=== Dataset excerpts ===

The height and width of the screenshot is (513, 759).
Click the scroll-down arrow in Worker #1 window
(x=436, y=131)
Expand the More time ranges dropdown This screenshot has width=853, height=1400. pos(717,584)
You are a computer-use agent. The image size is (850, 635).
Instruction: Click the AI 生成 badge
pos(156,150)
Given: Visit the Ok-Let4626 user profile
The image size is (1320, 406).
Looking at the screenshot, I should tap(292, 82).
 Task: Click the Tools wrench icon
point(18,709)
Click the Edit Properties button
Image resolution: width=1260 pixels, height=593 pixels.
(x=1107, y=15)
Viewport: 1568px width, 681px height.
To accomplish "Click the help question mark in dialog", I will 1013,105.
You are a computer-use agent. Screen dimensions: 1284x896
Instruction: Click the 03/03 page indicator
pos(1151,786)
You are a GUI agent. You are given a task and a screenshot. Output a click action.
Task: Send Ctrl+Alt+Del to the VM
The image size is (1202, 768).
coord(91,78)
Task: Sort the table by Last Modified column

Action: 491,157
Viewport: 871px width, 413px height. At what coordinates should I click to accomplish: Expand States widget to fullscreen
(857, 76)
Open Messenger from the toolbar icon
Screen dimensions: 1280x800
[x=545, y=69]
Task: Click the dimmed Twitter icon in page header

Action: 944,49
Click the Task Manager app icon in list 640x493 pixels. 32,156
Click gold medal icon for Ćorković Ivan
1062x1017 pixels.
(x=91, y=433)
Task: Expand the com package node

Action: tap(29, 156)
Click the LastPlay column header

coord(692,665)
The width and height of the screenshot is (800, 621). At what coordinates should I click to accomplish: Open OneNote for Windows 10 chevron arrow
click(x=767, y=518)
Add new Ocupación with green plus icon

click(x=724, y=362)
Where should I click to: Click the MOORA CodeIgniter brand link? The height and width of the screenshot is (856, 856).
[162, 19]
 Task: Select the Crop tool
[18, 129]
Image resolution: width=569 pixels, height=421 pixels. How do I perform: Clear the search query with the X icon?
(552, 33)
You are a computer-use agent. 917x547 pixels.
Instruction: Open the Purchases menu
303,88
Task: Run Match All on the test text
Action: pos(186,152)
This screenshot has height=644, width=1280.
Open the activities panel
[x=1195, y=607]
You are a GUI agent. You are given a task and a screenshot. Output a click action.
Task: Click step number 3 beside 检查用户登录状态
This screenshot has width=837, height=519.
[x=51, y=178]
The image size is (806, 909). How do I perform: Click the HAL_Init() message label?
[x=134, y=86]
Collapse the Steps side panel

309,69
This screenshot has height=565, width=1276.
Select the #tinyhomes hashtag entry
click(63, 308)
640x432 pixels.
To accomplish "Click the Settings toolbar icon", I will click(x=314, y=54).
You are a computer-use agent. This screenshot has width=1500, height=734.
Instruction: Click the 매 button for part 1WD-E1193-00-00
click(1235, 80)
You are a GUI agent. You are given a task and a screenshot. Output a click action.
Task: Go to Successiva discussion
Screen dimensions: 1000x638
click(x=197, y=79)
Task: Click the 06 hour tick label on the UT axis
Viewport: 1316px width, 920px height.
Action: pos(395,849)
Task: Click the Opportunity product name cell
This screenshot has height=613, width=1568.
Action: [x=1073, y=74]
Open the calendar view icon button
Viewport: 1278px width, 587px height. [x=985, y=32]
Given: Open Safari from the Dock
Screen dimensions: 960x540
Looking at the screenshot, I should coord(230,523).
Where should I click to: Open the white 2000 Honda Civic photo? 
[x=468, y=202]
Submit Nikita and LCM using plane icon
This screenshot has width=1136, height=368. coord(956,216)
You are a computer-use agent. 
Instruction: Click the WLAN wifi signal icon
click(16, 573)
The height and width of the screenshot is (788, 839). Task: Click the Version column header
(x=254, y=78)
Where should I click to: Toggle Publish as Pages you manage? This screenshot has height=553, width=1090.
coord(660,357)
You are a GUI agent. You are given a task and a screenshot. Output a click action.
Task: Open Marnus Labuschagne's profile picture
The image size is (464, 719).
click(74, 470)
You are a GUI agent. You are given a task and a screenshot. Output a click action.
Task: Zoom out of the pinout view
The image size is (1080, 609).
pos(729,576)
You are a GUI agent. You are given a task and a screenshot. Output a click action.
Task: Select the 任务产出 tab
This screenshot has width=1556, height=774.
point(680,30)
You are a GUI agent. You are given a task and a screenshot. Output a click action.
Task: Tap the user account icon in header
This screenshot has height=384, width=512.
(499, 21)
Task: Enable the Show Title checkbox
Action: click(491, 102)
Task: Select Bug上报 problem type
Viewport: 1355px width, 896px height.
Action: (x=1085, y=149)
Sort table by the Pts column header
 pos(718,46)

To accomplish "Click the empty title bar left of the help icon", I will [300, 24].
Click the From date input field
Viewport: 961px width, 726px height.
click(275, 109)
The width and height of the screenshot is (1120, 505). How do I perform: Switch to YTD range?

===

» **Exercise aim**: Extract, exactly, the lines above that begin at the line containing "Sort table by the Pts column header" and end at the final line of the records; add no other text.

» **Result of the task**:
Sort table by the Pts column header
 pos(718,46)

To accomplish "Click the empty title bar left of the help icon", I will [300, 24].
Click the From date input field
Viewport: 961px width, 726px height.
click(275, 109)
The width and height of the screenshot is (1120, 505). How do I perform: Switch to YTD range?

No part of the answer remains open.